Microscopic structure of coexisting $0^{+}$ states in ${}^{68}\mathrm{Ni}$ probed via two-neutron transfer

The structure of low-spin states originating from shape-coexisting configurations in ${}_{40}{}^{68}\mathrm{Ni}_{28}$ was directly probed via the two-neutron transfer reaction ${}^{66}\mathrm{Ni}(t,p){}^{68}\mathrm{Ni}$ in inverse kinematics using a radioactive ion beam on a radioactive target. The direct feeding to the first excited $0^{+}$ state was measured for center-of-mass angles $4^{\circ }–{16}^{\circ }$ and amounts to an integral of 4.2(16)% relative to the ground state. The observed difference in feeding of the $0^{+}$ states is explained by the transfer of neutrons, mainly in the $pf$ shell below $N=40$ for the ground state, and across $N=40$ in the $g_{9/2}$ orbital for the $0_2^{+}$, based on second-order distorted-wave Born approximation calculations combined with state-of-the-art shell-model two-nucleon amplitudes. However, the direct feeding to the $2_1^{+}$ state [29(3)%] is incompatible with these calculations.

Figure 1

Excitation energy of ${}^{68}\mathrm{Ni}$ versus $\gamma$-ray energy in prompt coincidence with protons. The gray line is an indication for possible ground-state transitions. The numbers indicate (1) the ground-state transition from the first excited $2^{+}$ state and (2) random events from the Doppler-broadened background line of 1039 keV arising from the $\beta$ decay of ${}^{66}\mathrm{Cu}$.

Figure 2

Excitation energy spectrum of ${}^{68}\mathrm{Ni}$ deduced from protons detected in the CD detector. The numbers indicate feeding to (1) the ground state, (2) the second $0^{+}$ state, and (3) the first excited $2^{+}$ state. The nonshaded area of the figure shows all detected protons, and the light gray area shows the protons that were detected in prompt coincidence with a $\gamma$ ray. Known levels in ${}^{68}\mathrm{Ni}$ are indicated in the panel above the figure.
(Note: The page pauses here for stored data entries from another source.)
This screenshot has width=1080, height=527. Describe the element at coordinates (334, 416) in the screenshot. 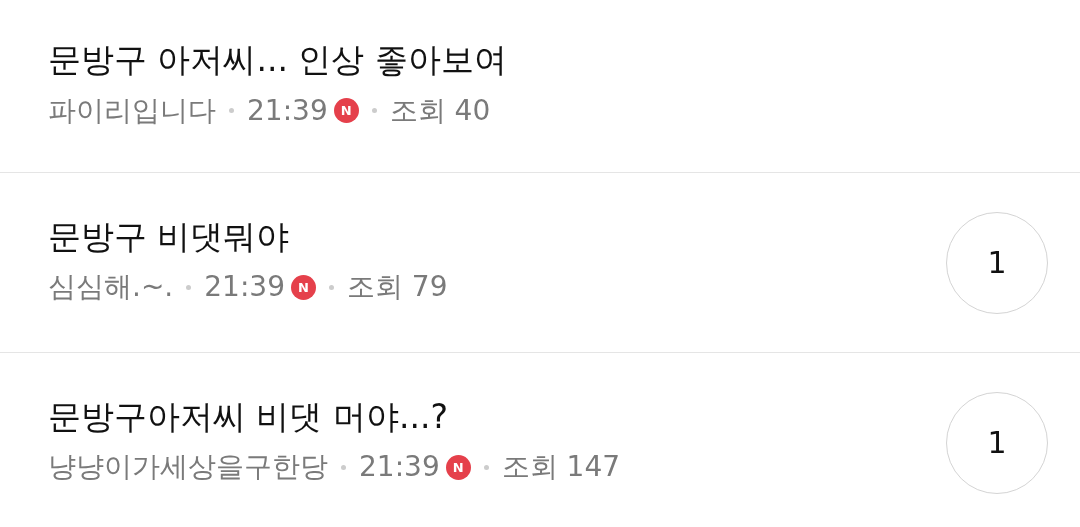

I see `post-title: 문방구아저씨 비댓 머야...?` at that location.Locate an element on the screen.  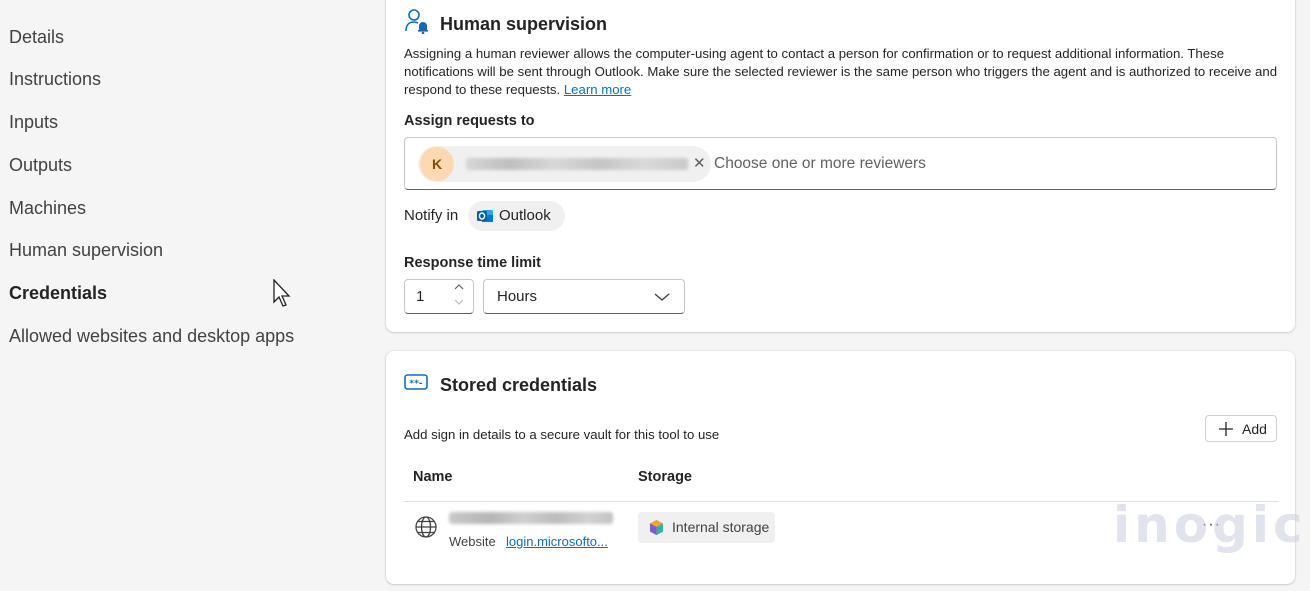
sidebar-item-allowed-websites: Allowed websites and desktop apps is located at coordinates (152, 336). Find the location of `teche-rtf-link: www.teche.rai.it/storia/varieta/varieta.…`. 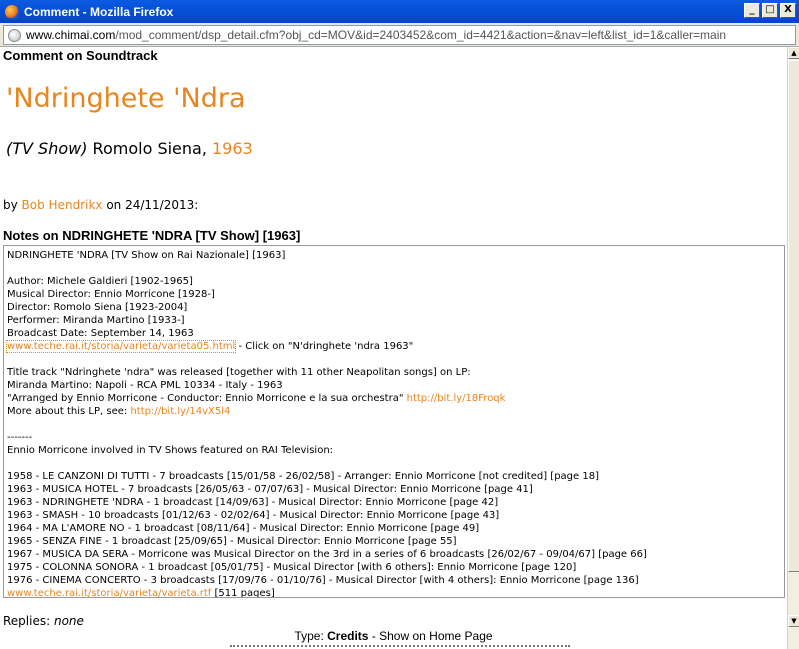

teche-rtf-link: www.teche.rai.it/storia/varieta/varieta.… is located at coordinates (109, 592).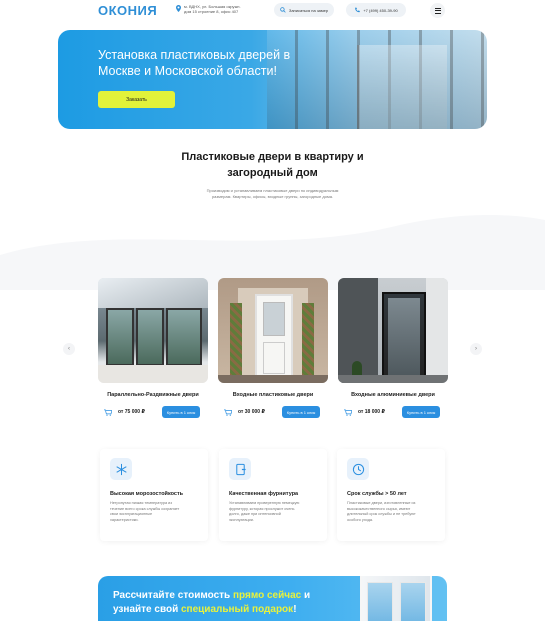 The width and height of the screenshot is (545, 621). I want to click on hamburger-icon, so click(438, 10).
The pointing arrow indicates the excitation energy above which states have been omitted.

Figure 3

Measured angular distributions together with DWBA calculations including direct and sequential transfer to the (a) ground state, (b) $0_2^{+}$, and (c) $2_1^{+}$ state in ${}^{68}\mathrm{Ni}$. Global optical model parameters are taken from Ref. [28, 29, 30]. DWBA calculations use different two-nucleon amplitudes, either from shell-model calculations with the A3DA-m interaction [15] (solid red line) or the JJ44pna interaction [31] (dashed blue line) or assuming pure two-neutron configurations (black lines). See text for details.

Figure 4

Top: Average orbital occupancies of (a) neutrons and (b) protons for $0_{1,2,3}^{+}$ and $2_1^{+}$ states in ${}^{68}\mathrm{Ni}$ calculated using the A3DA-m interaction [15] (see text for details). Bottom: Two-nucleon amplitudes between the ${}^{66}\mathrm{Ni}$ ground state and the $0_{1,2}^{+}$ states of ${}^{68}\mathrm{Ni}$ [(c) and (d)] calculated using two different shell-model interactions (A3DA-m [15] and JJ44pna [31]). All of the TNA contributions in panel (c) add coherently to the two-neutron transfer cross section.